Gabriel Makhlouf, qui est membre de droit du conseil des gouverneurs de la BCE, a déclaré au Financial Times que les responsables politiques veilleront à ne pas tuer la reprise économique de l'Europe.
"L'idée que nous pourrions relever les taux d'intérêt en juin me semble très irréaliste. Je pense certainement qu'il y a un peu de différence entre le calendrier sur lequel nous travaillons et celui que certains participants au marché peuvent avoir en tête."
Les décideurs de la BCE ne sont pas sûrs que l'inflation en Europe soit durable, bien que la eurozone ait enregistré une hausse des prix de 5,1 % sur un an en janvier.
Philip Lane, prédécesseur de M. Makhlouf à la banque centrale irlandaise et actuellement économiste en chef du directoire de la BCE, a déclaré la semaine dernière que l'inflation de la zone euro se calmerait sans un resserrement significatif de la politique monétaire de la banque centrale.
Sur le blog de la BCE, M. Lane a déclaré :
"Comme les goulets d'étranglement finiront par être résolus, les pressions sur les prix devraient s'atténuer et l'inflation revenir à sa tendance sans qu'il soit nécessaire de procéder à un ajustement significatif de la politique monétaire."

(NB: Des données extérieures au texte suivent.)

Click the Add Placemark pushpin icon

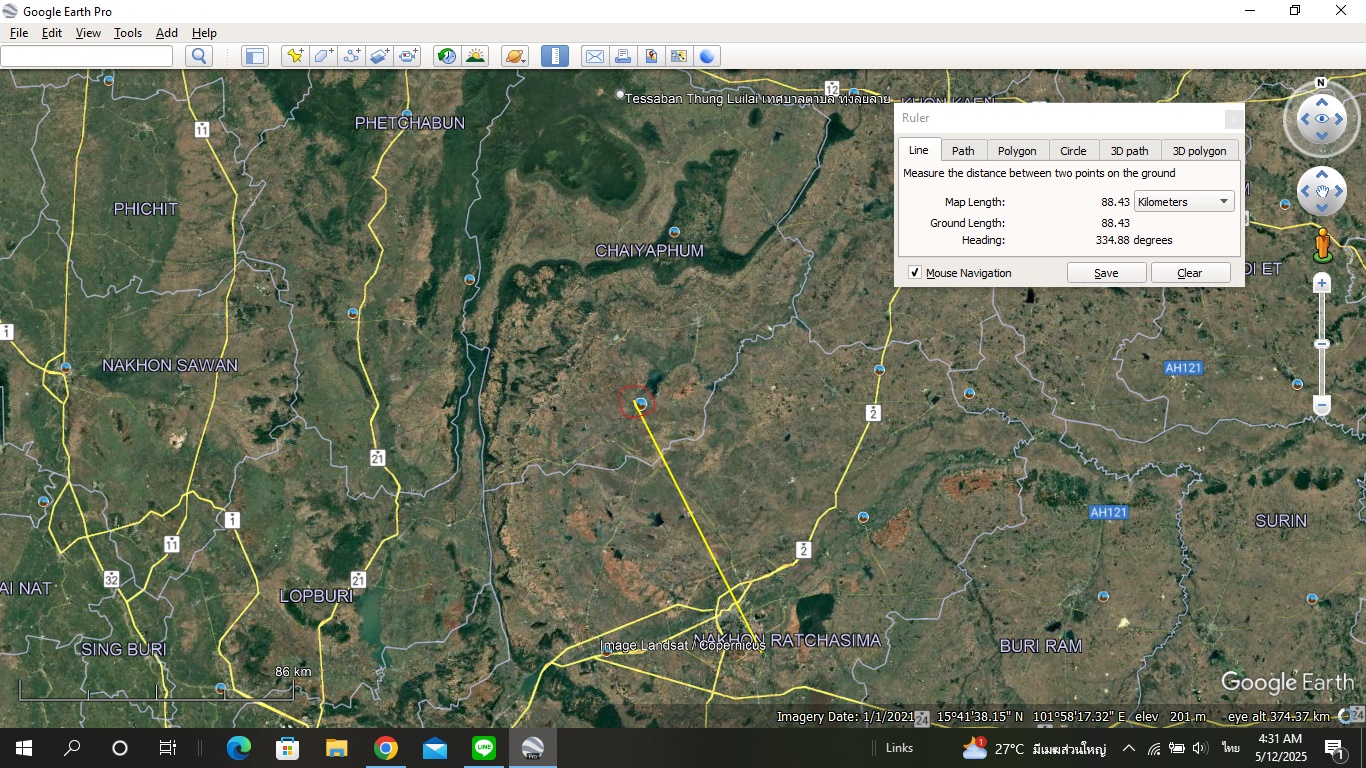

Pour Lane, les perturbations de la chaîne d'approvisionnement qui font grimper les prix en Europe sont le résultat d'un choc externe, et un resserrement de la politique monétaire ne ferait qu'ajouter un second choc en réduisant la demande intérieure. Il prévient que les effets "secondaires" de la flambée initiale des prix dans d'autres secteurs et sur les salaires doivent être surveillés de près, mais ils devraient eux aussi s'estomper, conclut-il.
Joachim Nagel, le nouveau directeur de la banque centrale allemande, n'est pas aussi optimiste. M. Nagel, également membre du conseil d'élaboration de la politique de la BCE, a déclaré qu'il serait favorable à un resserrement de la politique si l'inflation restait élevée, à la fin des achats d'obligations dans le courant de l'année et à un relèvement des taux d'ici la fin de l'année.
Isabel Schnabel, membre allemand du conseil exécutif de la BCE, composé de six personnes, s'est montrée un peu moins belliqueuse que son compatriote, estimant que la nécessité de relever les taux était due au fait que les gens commençaient à s'attendre à une inflation plus élevée.